Nanotecnologia potencia a produção de culturas agrícolas

Solução biodegradável desenvolvida pela Krilltech Nanotecnologia Agro é a grande vencedora da primeira edição do KPMG Private Enterprise Global Tech Innovator

O grande vencedor da primeira edição do KPMG Private Enterprise Global Tech Innovator foi a Krilltech Nanotecnologia Agro, uma empresa brasileira que utiliza a nanotecnologia para aumentar a produção das culturas e solucionar problemas como o stress hídrico.

A empresa, explicou ao Dinheiro Vivo Diego Stone Aires, CEO da Krilltech, passou sete anos a desenvolver a tecnologia e, nos últimos três, a testar com os produtores em mais de 25 culturas diferentes esta solução, que não é "um mero fertilizante", "é um revelador fisiológico da planta" e é biodegradável na sua composição.

Basicamente, ao fim de cerca de 15 dias, o produto desaparece da planta e, caso se deseje, é necessário fazer a reaplicação ou a planta volta ao seu "estado normal". Sem que haja qualquer vestígio do produto no resultado final, diga-se na fruta, legumes, grão, cereais.

A tecnologia de base foi desenvolvida por Marcelo Rodrigues, professor da Universidade de Brasília (UnB), e tem a vantagem de poder ser aplicada no solo ou nas folhas das plantas, ou até mesmo na água, no caso de culturas hidropónicas.

"O que fizemos no campo foi identificar as dosagens e o modo de aplicação", refere o CEO da Krilltech, acrescentando ser esse o ponto que varia - de cultura para cultura e de local para local. "Por isso é que, para cada cultura, temos um produto diferente". A mesma tecnologia, mas a fórmula muda para "poder atender as necessidades específicas da cultura em causa".

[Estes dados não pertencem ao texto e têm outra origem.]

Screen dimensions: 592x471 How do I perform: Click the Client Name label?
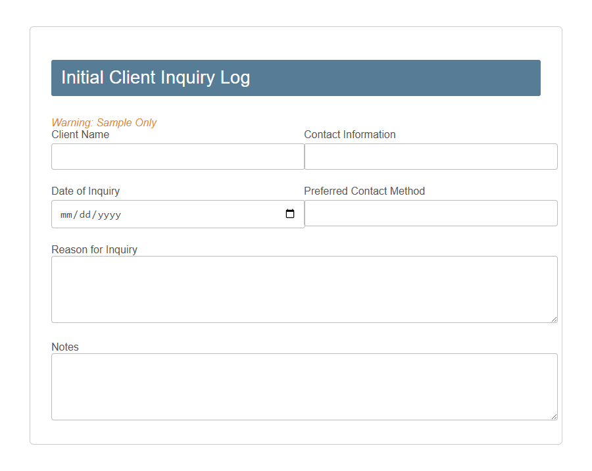(80, 134)
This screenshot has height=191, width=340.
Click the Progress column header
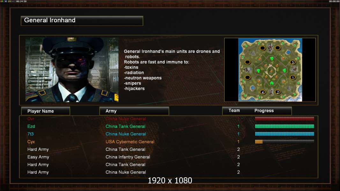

Poder-se-ia pensar que, sendo uma tecnologia nova e pela sua especificidade, esta solução implicaria um investimento avultado para o produtor. Nada mais errado, nas palavras de Diego Stone Aires, "os nossos preços são muito acessíveis". A explicação está no facto de a empresa não só ter desenvolvido o produto, mas, também o processo. Isto significa que, por exemplo, no Brasil, o preço médio por hectare para a soja é de 20 a 25 dólares - menos de 20 euros. Um valor baixo se tivermos em conta os aumentos da produção. "No caso do tomate, os resultados que temos é de 40 para 1", ou seja, por cada dólar investido "o produtor ganha, em média, mais 40".

A empresa tem trabalhado também a questão do stress hídrico, no sentido de apoiar a planta a receber a água necessária. O que faz com que seja uma ferramenta de apoio em áreas onde há pouca água. Diego Stone Aires deu o exemplo de um teste que foi feito, num local onde já não chovia há 65 anos. De um lado, a cultura normal e do outro a cultura com a solução da Krilltech. O resultado? De um lado, uma plantação amarela, seca, onde não se aproveitou nada, perda total, do outro, uma plantação verde com uma colheita de seis toneladas. A empresa está agora a testar outros tipos de stress, como o térmico, para "gerar novos produtos".

Neste momento, a empresa tem clientes no Brasil - onde tudo começou - e em Abu Dhabi, mas brevemente deverá entrar em Portugal. Diego Stone Aires está em negociações com o polo tecnológico do Fundão. A ideia, revela o CEO da Krilltech, é de, no futuro, Portugal funcionar como um hub para a internacionalização da empresa no mercado europeu. No caso português, além das culturas tradicionais estão também a analisar as vinhas, as cerejeiras...

A Krilltech não só mostrou provas dadas como também deu uma resposta aos novos desafios. Algo que não só despertou o interesse dos jurados do KPMG Private Enterprise Global Tech Innovator, como de Nasser Sattar, head of Advisory da KPMG em Portugal, que referiu que "a inovação é que vai trazer, para a sociedade em geral, o melhor da vida e da qualidade". O projeto escolhido como vencedor provou que a tecnologia está em todo o lado e faz parte da solução para resolver os problemas atuais (e futuros) da humanidade.